Cgar — guard file downloads with reCaptcha

Cgar — guard file downloads with reCaptcha

Cgar (reCaptcha Guarded Archive Retriever) is a simple service that retrieves files from blob stores (e.g., S3) to serve to browsers once a reCaptcha is passed. On an initial GET request for a certain file, an HTML page with reCaptcha is shown. If passed, the file is served as a download attachment on a POST request from the Go button. Find it on GitHub at https://github.com/bettercallshao/cgar.

Motivation

The motivation came from my job hunt. I wanted my resume to be publicly accessible by recruiters, but since it has my phone number on it, I wanted to protect it from web crawlers. I made the first version on a VM on Digital Ocean as part of a larger deployment with the file stored on the file system. When I migrated to Kubernetes, I also modernized it to be more cloud-native.

Configuration

A single YAML file is used to configure the behavior of Cgar:

RECAPTCHA_SITE_KEY: "..."
RECAPTCHA_SECRET_KEY: "..."
downloads:
  - id: "example"
    bucket: "..."
    key: "..."
    accessKeyId: "..."
    secretAccessKey: "..."
    endpoint: "..."
  1. Sign up for reCaptcha from http://www.google.com/recaptcha/admin. Cgar only supports V2 at the moment. Then RECAPTCHA_SITE_KEY and RECAPTCHA_SECRET_KEY should be available.
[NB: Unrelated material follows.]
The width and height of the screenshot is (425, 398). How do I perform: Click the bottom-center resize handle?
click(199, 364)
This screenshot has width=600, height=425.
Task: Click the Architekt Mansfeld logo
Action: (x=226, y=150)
  2. Upload the target file to an S3-compatible blob store. Only S3 protocol is supported at the moment, while most cloud providers offer S3 compatibility.

  3. Create a new item in the downloads section of the config file, and fill in bucket, key (i.e., path in bucket), accessKeyId, secretAccessKey, and endpoint with target file information.

  4. Name the target by assigning a unique value to the id field. Let's assume we name it example.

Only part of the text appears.